> _Work request_:
Scan the data below for the string "from". Copy every line where it appears.

──────────────────────────────

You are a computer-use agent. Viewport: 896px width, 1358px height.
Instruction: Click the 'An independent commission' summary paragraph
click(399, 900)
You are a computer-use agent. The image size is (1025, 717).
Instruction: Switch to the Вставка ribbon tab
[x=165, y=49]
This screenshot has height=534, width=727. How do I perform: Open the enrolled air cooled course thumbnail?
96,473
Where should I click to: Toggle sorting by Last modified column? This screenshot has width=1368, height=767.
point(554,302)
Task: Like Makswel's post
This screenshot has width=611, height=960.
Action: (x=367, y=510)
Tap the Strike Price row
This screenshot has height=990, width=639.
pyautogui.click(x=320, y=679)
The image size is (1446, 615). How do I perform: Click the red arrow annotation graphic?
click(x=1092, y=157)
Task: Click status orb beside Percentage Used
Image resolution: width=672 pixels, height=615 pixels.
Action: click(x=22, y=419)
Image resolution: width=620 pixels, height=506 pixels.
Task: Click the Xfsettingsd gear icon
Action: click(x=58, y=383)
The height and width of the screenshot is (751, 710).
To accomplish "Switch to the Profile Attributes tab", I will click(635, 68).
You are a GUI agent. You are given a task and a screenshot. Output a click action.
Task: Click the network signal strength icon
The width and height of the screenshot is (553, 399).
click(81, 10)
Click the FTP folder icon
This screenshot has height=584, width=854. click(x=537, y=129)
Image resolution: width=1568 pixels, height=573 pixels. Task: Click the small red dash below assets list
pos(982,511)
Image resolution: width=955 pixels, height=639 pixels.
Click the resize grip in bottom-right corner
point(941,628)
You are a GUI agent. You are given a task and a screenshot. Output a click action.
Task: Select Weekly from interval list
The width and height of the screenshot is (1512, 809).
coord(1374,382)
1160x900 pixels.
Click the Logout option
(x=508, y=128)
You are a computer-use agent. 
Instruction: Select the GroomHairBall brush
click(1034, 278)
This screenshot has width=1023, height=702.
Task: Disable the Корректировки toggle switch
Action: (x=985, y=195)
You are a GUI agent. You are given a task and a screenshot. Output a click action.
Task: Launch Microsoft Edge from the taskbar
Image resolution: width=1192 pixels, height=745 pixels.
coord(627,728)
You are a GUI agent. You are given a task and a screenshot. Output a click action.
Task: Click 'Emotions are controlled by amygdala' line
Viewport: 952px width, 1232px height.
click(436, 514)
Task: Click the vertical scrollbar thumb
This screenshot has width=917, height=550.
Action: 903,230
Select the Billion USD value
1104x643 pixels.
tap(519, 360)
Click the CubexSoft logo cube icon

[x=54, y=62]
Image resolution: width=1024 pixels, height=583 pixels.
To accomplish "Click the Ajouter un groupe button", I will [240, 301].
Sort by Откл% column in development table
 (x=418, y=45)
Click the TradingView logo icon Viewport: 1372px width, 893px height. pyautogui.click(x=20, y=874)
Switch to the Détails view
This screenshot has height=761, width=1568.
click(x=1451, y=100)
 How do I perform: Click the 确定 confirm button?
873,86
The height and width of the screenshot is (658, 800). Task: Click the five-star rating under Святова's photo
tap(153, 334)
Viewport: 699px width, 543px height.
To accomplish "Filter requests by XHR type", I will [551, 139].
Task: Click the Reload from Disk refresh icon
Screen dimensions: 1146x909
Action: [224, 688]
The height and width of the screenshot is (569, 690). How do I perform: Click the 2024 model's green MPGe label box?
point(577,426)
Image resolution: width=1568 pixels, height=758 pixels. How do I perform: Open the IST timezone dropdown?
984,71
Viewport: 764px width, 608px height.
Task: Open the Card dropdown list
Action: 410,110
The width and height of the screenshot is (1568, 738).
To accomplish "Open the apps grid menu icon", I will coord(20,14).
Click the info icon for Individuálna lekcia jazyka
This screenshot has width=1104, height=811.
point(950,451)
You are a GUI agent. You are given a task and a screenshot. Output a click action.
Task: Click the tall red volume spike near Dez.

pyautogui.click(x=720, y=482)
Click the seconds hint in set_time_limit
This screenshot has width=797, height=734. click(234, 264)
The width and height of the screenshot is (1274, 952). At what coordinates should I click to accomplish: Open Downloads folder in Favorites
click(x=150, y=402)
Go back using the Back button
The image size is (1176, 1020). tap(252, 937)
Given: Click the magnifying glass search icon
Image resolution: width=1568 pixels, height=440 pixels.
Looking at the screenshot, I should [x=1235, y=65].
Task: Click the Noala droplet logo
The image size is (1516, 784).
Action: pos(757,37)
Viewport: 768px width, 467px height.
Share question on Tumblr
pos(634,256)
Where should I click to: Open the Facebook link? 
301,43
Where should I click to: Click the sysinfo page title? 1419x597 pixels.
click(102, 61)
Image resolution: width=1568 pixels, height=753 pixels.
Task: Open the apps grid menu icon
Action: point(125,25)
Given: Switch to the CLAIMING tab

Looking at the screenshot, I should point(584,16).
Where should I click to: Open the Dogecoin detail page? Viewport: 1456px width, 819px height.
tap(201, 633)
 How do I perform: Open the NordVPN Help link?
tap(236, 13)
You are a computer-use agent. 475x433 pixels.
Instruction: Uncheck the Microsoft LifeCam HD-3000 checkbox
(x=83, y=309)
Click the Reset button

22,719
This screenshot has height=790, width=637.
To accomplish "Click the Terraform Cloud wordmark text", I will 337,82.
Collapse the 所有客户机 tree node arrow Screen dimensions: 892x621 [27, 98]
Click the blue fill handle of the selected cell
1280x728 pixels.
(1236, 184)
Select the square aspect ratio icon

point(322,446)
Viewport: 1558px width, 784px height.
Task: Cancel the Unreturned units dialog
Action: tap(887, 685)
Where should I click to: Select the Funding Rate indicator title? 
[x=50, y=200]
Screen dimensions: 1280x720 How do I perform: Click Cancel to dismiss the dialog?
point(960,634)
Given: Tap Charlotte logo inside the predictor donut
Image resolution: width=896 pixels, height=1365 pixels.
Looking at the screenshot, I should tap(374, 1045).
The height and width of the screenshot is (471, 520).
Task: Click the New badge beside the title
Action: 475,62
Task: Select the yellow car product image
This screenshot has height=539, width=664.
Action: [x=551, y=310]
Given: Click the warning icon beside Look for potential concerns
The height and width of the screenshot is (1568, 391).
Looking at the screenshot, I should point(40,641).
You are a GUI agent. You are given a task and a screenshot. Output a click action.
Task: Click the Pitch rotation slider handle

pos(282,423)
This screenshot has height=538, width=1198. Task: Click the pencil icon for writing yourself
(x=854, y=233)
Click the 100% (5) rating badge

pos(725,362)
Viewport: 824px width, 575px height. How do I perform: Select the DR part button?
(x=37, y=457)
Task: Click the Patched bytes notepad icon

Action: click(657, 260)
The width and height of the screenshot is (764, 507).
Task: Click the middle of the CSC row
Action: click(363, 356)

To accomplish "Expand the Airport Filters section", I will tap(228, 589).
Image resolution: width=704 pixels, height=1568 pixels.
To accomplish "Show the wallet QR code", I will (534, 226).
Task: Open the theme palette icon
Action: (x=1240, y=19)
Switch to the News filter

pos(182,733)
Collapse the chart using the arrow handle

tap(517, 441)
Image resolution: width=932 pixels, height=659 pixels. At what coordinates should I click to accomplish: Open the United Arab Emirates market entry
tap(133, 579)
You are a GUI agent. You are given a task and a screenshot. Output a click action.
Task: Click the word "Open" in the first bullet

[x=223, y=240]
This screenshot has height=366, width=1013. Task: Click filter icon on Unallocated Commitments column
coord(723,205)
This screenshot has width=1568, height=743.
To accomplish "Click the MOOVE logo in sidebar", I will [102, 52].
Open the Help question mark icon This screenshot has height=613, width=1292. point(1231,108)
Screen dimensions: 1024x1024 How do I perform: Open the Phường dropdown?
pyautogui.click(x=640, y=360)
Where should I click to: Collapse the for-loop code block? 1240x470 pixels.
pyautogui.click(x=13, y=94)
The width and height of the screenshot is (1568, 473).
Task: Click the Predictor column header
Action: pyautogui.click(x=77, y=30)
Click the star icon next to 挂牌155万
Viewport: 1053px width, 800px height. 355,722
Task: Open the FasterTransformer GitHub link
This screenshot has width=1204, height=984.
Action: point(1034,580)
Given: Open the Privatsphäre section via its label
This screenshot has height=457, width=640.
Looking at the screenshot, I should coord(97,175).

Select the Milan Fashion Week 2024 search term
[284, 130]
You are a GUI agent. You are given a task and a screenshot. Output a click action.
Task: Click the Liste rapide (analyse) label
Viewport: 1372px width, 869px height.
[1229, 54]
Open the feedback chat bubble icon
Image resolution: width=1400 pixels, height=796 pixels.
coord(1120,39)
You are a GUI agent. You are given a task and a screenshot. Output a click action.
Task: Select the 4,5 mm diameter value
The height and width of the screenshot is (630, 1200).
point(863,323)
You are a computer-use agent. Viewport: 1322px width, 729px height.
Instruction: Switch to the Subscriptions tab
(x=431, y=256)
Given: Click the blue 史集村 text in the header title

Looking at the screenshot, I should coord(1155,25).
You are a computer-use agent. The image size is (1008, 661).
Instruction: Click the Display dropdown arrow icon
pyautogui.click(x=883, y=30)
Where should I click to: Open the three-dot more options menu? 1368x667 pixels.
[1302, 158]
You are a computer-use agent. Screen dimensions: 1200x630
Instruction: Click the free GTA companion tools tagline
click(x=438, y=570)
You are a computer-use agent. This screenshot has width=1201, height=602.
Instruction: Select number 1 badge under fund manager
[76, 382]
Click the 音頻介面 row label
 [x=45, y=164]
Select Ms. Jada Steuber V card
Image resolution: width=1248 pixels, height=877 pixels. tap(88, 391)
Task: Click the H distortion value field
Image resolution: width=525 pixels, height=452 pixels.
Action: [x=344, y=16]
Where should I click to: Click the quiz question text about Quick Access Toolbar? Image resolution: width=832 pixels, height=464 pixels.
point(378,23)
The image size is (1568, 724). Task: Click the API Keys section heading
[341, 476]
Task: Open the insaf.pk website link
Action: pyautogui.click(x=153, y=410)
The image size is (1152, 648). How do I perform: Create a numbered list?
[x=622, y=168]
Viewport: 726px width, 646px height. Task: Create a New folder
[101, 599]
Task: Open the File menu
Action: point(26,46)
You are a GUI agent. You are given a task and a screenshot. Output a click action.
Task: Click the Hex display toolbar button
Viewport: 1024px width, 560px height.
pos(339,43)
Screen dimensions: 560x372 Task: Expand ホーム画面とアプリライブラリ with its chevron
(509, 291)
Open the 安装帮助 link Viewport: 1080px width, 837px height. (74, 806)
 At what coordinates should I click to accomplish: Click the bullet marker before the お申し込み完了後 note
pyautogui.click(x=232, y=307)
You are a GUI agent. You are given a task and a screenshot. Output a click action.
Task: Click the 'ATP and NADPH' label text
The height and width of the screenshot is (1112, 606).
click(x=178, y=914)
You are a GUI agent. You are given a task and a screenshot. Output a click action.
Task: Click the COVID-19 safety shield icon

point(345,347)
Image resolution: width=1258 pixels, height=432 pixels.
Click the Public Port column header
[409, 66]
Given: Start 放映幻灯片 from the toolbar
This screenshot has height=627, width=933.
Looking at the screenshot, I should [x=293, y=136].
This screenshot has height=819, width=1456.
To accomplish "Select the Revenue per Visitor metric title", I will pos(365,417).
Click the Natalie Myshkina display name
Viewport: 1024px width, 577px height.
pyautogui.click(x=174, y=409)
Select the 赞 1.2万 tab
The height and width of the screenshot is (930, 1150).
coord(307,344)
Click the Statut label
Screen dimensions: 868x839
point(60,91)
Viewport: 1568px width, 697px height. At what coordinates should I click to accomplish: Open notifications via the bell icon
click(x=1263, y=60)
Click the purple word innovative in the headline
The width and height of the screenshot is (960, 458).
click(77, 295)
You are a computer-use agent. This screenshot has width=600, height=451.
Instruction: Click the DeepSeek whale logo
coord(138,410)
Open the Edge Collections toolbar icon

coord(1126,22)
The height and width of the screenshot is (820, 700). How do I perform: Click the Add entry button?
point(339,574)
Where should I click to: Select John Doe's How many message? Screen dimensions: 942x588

──────────────────────────────

> _Reply_:
Task: Select Weekly from interval list
Task: Launch Microsoft Edge from the taskbar
Task: Click the Reload from Disk refresh icon
Given: Start 放映幻灯片 from the toolbar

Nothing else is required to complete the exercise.